_ABOUT THIS TASK_
Starting at the line that contains "Instellingen (145, 2377)", write out every line through the end of the records exactly as it stands, and leave out all pictures.

Excerpts from a dataset:
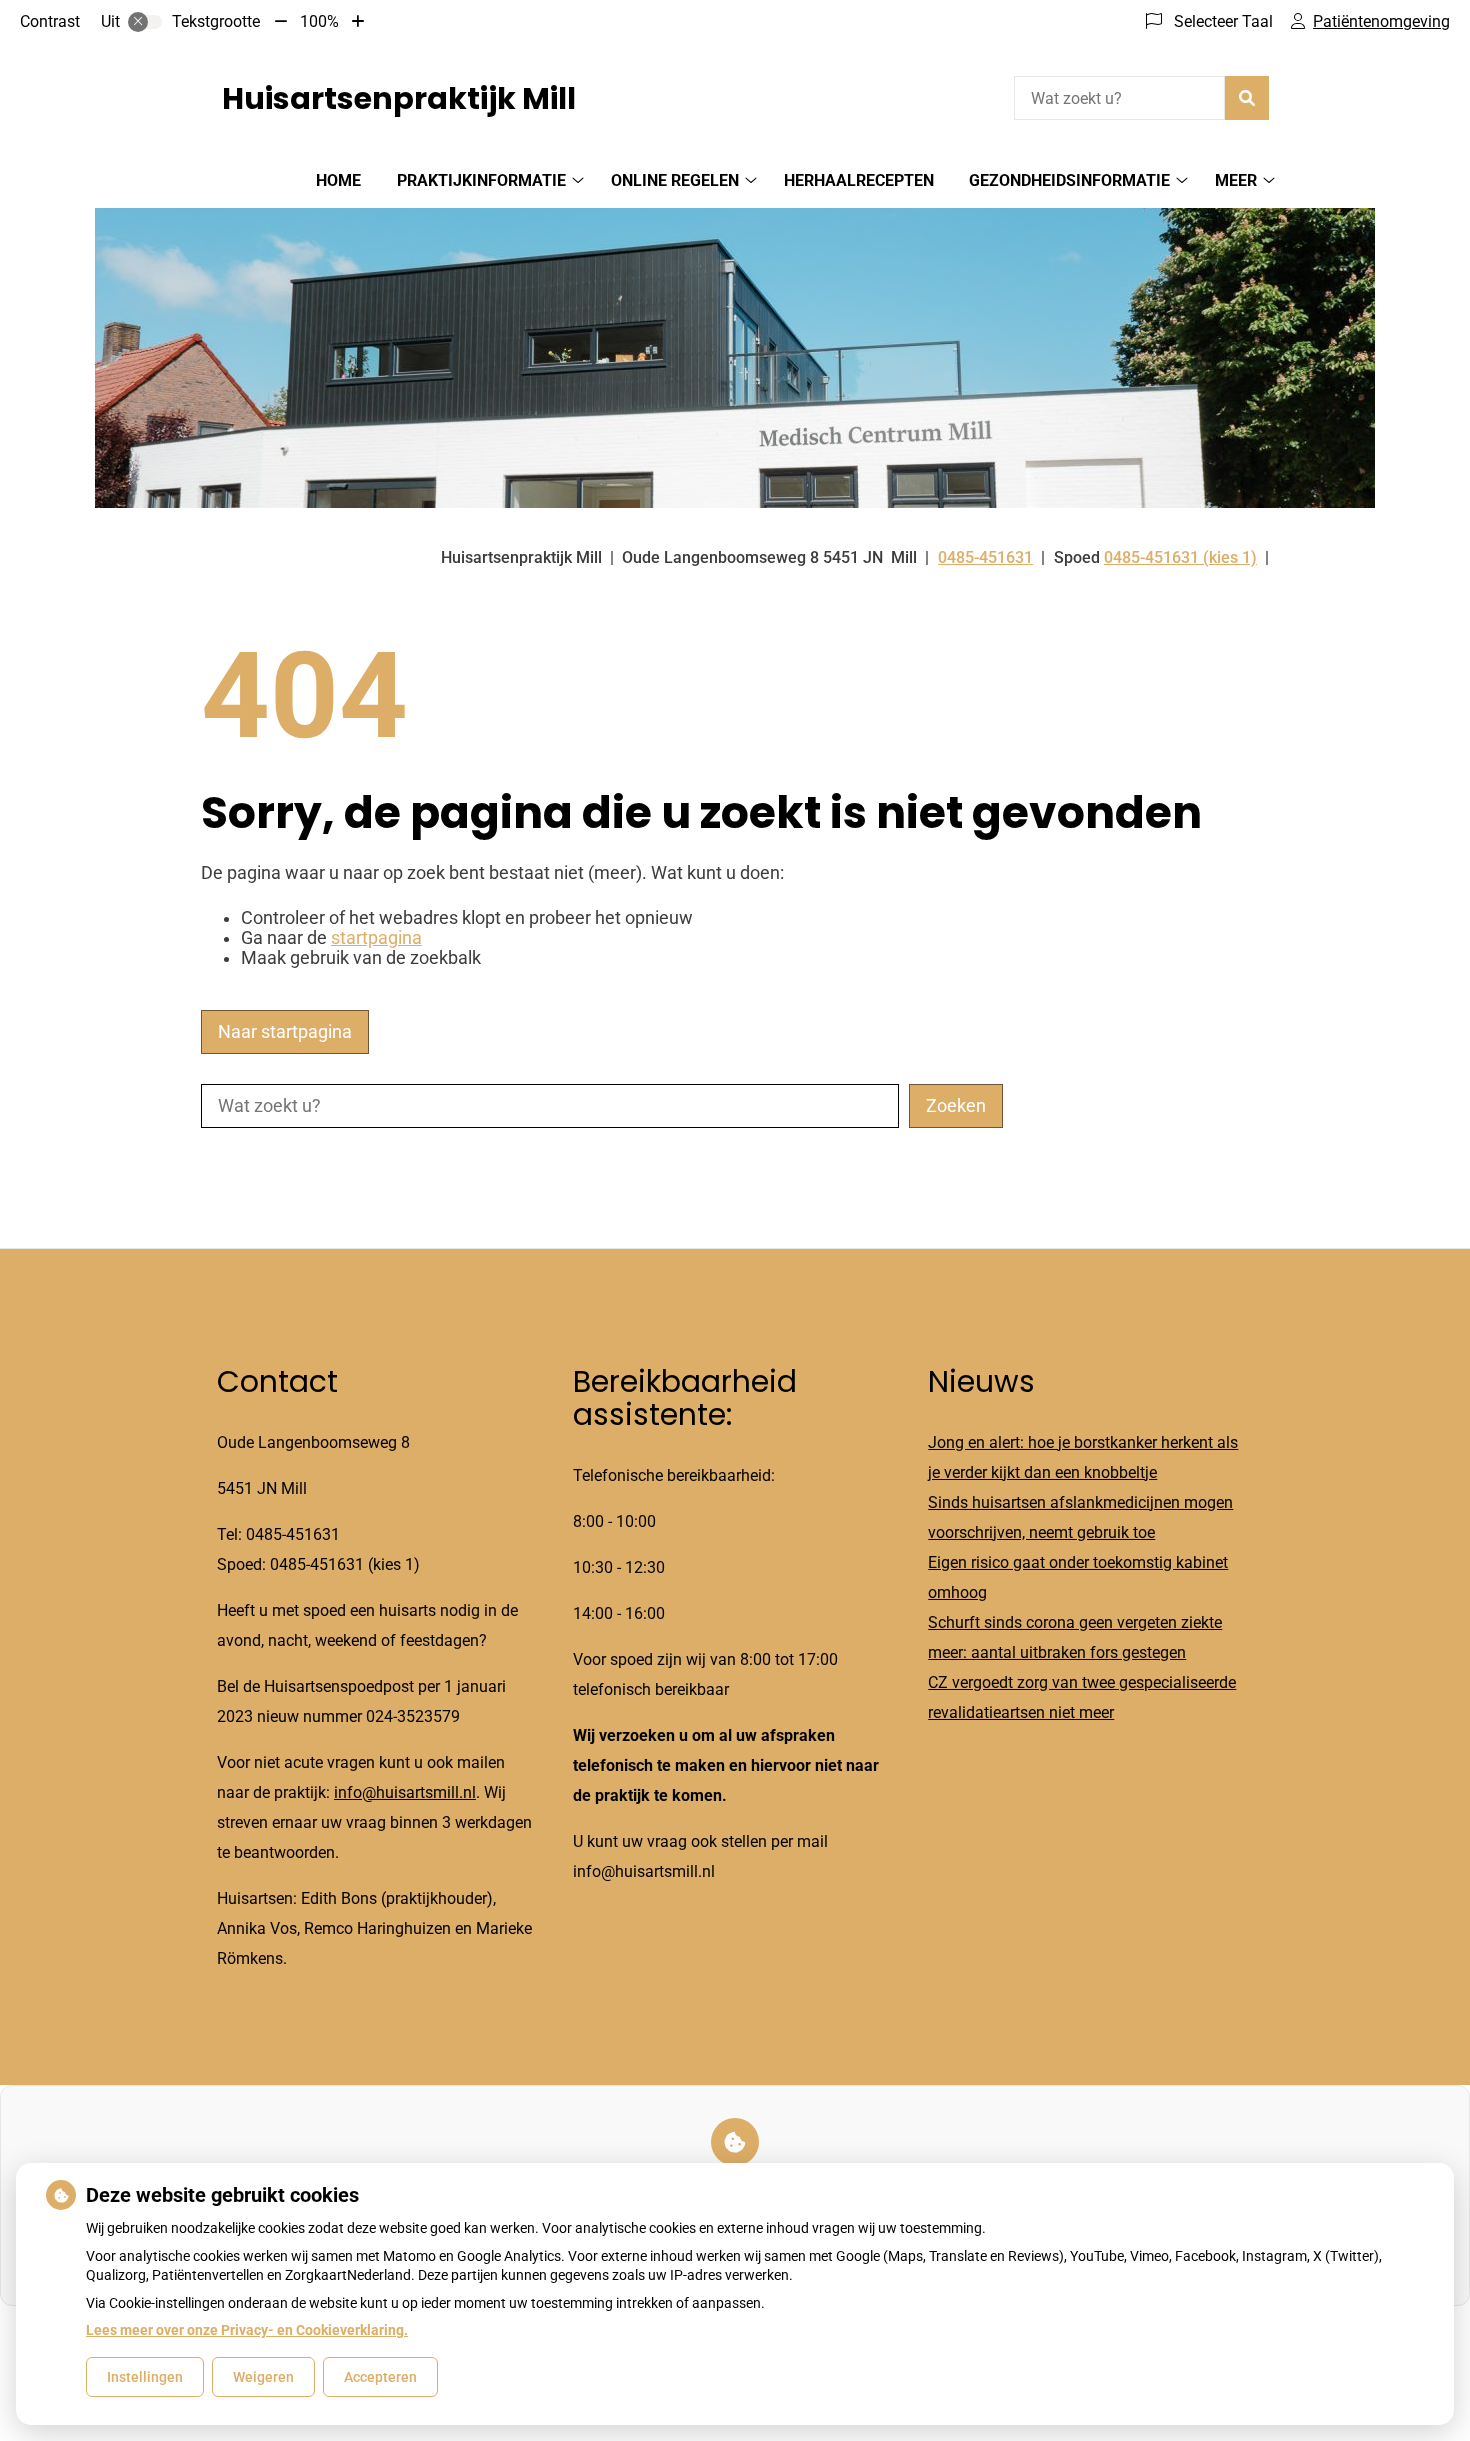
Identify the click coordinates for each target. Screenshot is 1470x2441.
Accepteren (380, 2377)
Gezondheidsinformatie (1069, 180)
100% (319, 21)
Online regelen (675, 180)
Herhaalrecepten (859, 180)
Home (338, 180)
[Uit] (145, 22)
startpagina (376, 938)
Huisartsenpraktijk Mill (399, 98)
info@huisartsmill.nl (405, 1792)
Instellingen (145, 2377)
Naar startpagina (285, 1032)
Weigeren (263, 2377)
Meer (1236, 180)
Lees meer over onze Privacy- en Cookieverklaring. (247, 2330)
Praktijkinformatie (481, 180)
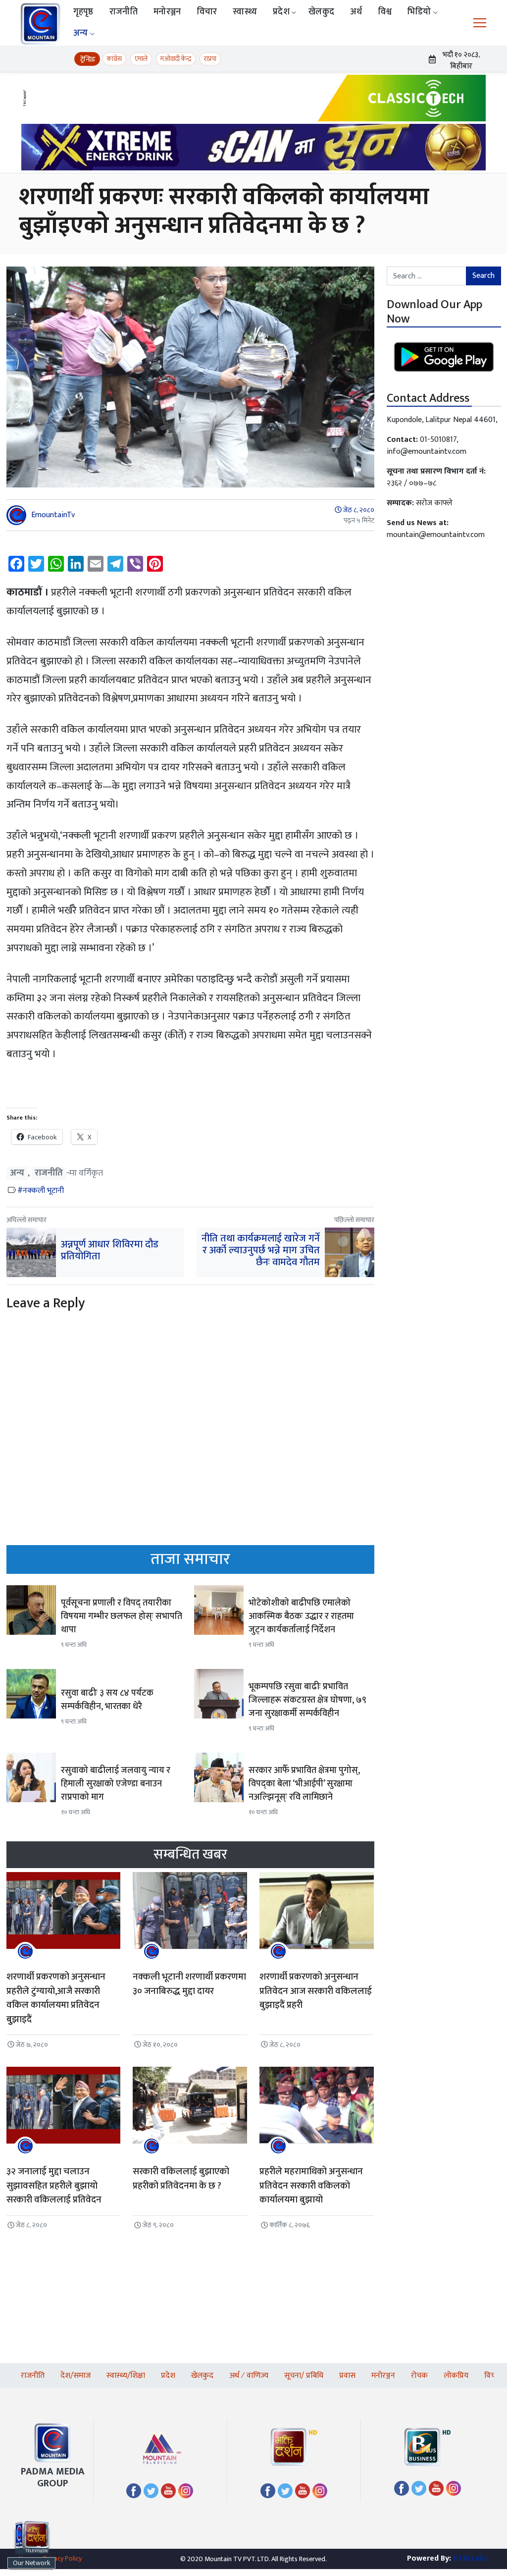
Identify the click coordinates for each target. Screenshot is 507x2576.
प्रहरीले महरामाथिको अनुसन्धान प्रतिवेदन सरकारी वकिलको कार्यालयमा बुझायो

_TASK RESULT_
Instellingen (145, 2377)
Naar startpagina (285, 1032)
Weigeren (263, 2377)
Meer (1236, 180)
Lees meer over onze Privacy- en Cookieverklaring. (247, 2330)
Praktijkinformatie (481, 180)
Identify the click coordinates for each target. Screenshot is 507x2576.
प्रहरीले महरामाथिको अनुसन्धान प्रतिवेदन सरकारी वकिलको कार्यालयमा बुझायो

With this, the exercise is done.